→ Data shown:

════

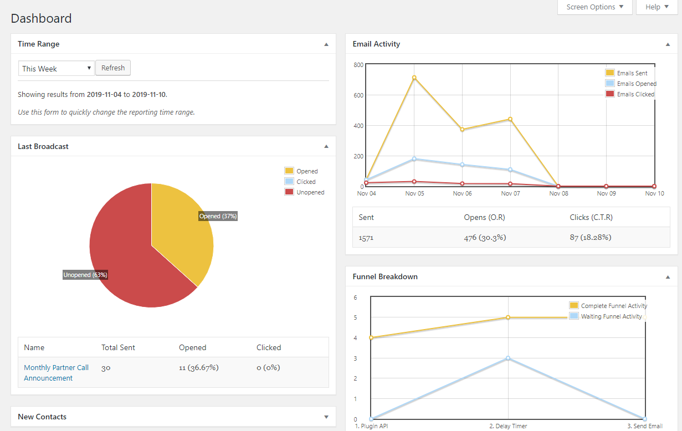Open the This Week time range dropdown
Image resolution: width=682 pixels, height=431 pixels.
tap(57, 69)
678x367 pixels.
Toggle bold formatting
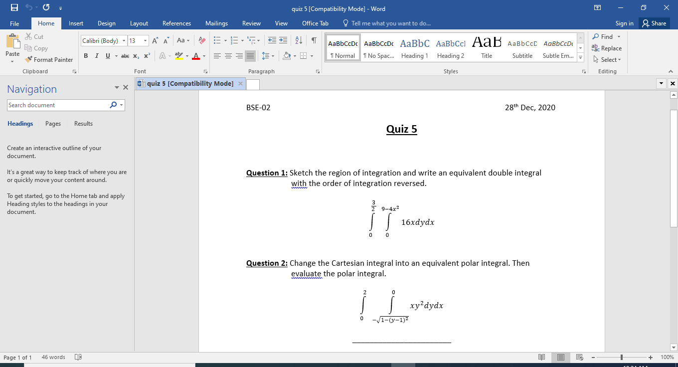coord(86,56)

════

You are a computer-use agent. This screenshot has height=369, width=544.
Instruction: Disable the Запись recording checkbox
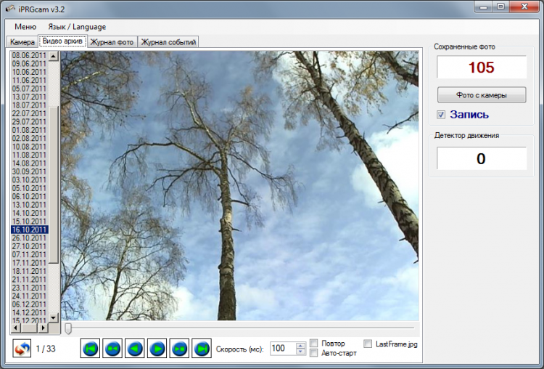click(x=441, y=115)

════

→ What is required: Rewrite the records from the line with "You are a computer-use" up to and including the line with "click(x=441, y=115)", swapping "checkbox" for "toggle" and keeping everything else the same. Leave the pictures out.

→ Written solution:
You are a computer-use agent. This screenshot has height=369, width=544.
Instruction: Disable the Запись recording toggle
click(x=441, y=115)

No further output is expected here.